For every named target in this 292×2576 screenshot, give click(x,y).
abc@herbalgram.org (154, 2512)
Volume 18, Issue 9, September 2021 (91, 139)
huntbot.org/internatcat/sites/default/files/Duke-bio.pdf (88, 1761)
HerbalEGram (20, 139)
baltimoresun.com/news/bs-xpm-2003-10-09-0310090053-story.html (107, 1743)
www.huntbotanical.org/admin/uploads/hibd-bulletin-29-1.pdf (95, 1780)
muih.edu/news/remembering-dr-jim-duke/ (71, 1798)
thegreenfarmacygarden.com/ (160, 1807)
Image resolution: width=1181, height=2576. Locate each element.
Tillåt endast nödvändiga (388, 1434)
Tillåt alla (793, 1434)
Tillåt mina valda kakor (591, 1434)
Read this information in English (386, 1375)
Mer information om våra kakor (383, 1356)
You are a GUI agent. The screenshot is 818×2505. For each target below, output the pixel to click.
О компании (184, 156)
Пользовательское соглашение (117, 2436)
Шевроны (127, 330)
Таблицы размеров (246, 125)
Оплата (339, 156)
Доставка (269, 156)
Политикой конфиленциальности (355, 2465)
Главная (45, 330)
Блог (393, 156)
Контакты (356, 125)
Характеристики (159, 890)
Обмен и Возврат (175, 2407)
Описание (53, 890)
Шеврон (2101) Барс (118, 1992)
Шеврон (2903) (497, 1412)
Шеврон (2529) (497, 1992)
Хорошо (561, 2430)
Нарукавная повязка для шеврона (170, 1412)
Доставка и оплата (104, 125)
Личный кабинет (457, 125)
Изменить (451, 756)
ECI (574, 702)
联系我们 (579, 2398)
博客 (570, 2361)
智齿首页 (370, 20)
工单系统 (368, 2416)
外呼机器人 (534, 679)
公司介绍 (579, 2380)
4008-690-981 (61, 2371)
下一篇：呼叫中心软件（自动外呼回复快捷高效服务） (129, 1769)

========================================

Task details
Retype the data verbatim, from its first line up to and including the line that contains "Mer information om våra kakor (383, 1356)".

Task response
For every named target in this 292×2576 screenshot, give click(x,y).
abc@herbalgram.org (154, 2512)
Volume 18, Issue 9, September 2021 (91, 139)
huntbot.org/internatcat/sites/default/files/Duke-bio.pdf (88, 1761)
HerbalEGram (20, 139)
baltimoresun.com/news/bs-xpm-2003-10-09-0310090053-story.html (107, 1743)
www.huntbotanical.org/admin/uploads/hibd-bulletin-29-1.pdf (95, 1780)
muih.edu/news/remembering-dr-jim-duke/ (71, 1798)
thegreenfarmacygarden.com/ (160, 1807)
Image resolution: width=1181, height=2576. Locate each element.
Tillåt endast nödvändiga (388, 1434)
Tillåt alla (793, 1434)
Tillåt mina valda kakor (591, 1434)
Read this information in English (386, 1375)
Mer information om våra kakor (383, 1356)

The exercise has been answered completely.